Studio Output has given the charity a rebrand that aims to be “there for everyone” with a strong and fixed typeface, a bold and bright colour palette, and eye-catching graphics.

Date
13 September 2021

Despite major dialogue changes in recent years surrounding mental health and its crises, 6000 people in the UK still take their own lives every year according to the latest full UK figures. So the work of charity Calm remains as vital as ever.

Output wanted to help create a brand that cuts through the noise of the busy mental health conversation. The charity, whose acronym stands for Campaign Against Living Miserably, exists to prevent suicides and it hopes the brand refresh reaches more people and unites the UK against suicide. The design agency thus equipped Calm with a brand identity that visualises a recognition of the “urgency of the situation and the need for change” whilst keeping sight of the need to speak to real people about issues of mental health and suicide.

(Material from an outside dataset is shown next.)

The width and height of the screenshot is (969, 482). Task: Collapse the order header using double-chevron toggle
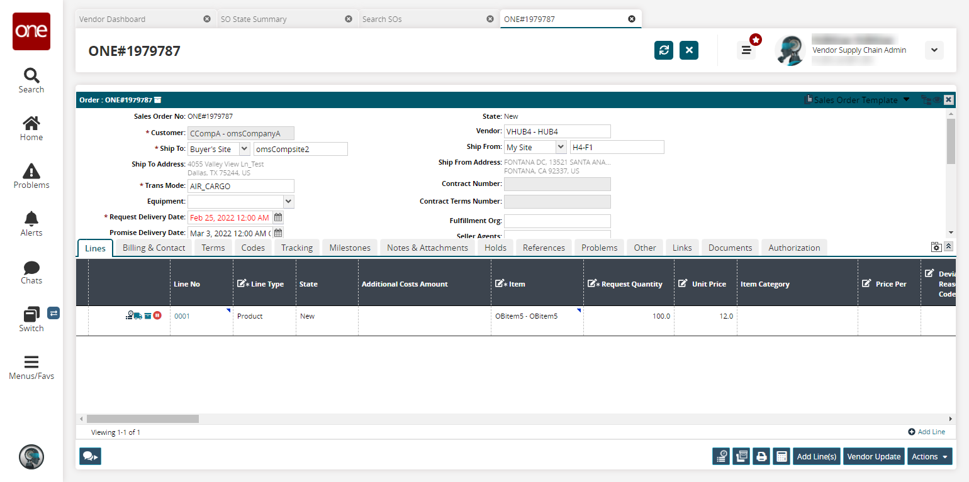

Calm hopes that through campaigns such as Project 84 and its recent Invisible Opponent ad, it can show change is possible and suicide is preventable. The organisation’s self-defined character traits are: irreverent to conventions, bullish against limitations and empathetic in action. Calm hopes its voice, through the new brand, works alongside cultural references that will realistically and genuinely resonate with people who often struggle to seek support. The charity hopes that the brand identity will therefore “continuously remind people that change is in the small things that create huge waves,” as CEO Simon Gunning mentions.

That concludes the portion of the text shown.